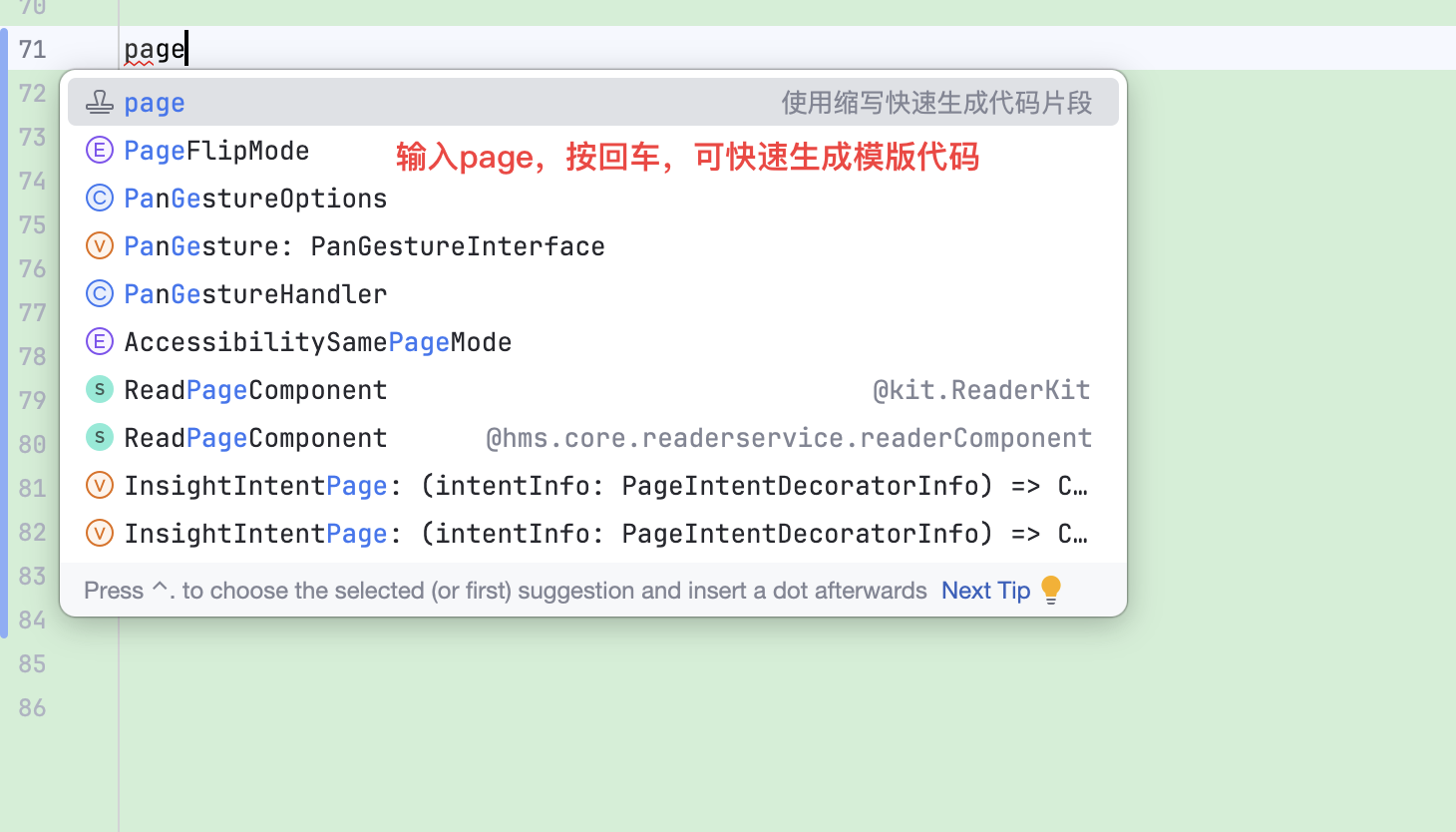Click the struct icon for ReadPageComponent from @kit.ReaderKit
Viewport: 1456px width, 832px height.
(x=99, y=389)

⁂

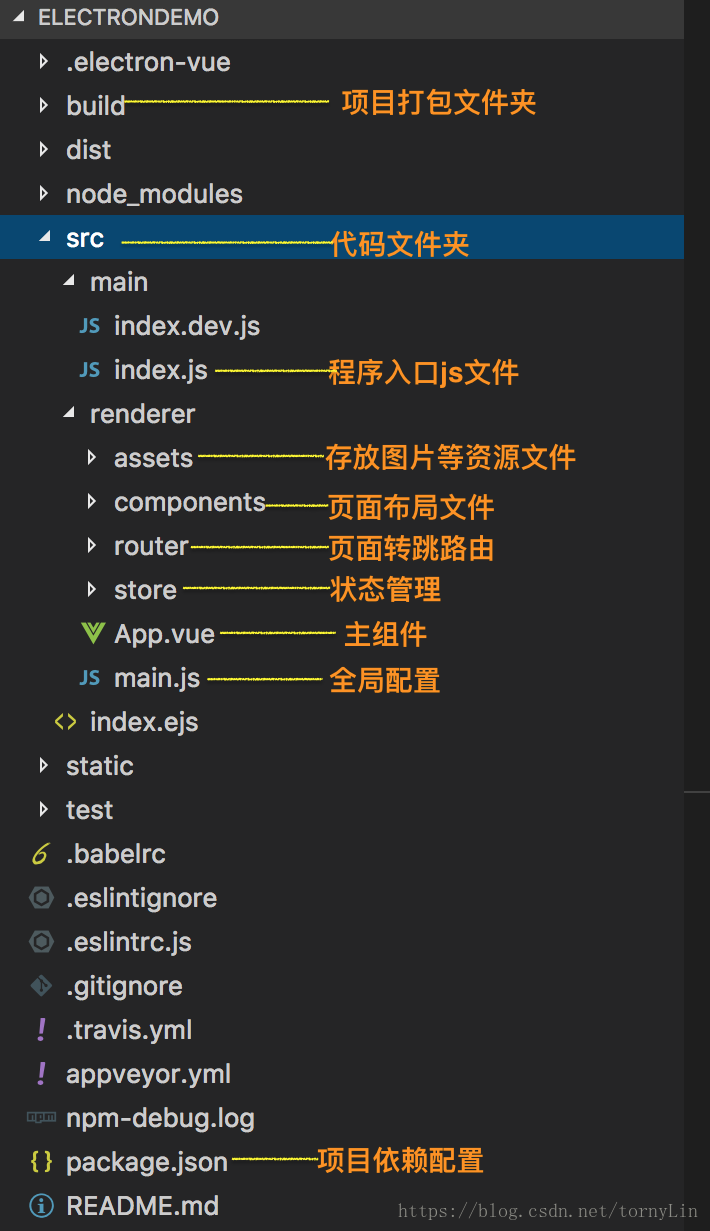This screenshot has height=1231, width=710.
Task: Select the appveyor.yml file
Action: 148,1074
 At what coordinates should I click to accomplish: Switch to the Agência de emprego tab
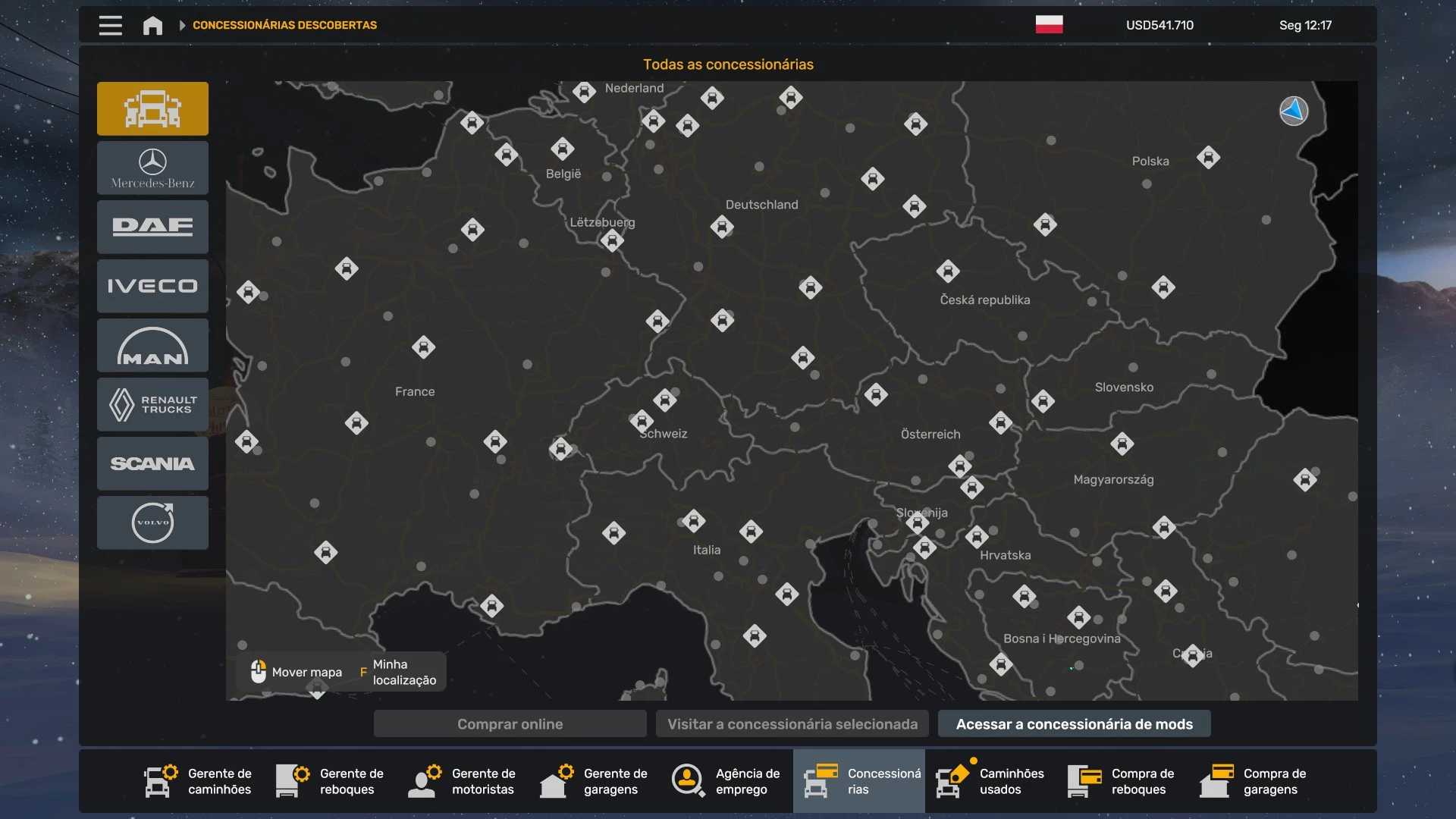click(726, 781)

⁂

◆ To do
Starting with the line that contains "Click the struct" and going on through the line that contains "(x=99, y=389)", write the material out again with "Viewport" replaced by "Display" and everything else left as it is. Don't include the pictures.

◆ Response to this task
Click the struct icon for ReadPageComponent from @kit.ReaderKit
Display: 1456px width, 832px height.
(x=99, y=389)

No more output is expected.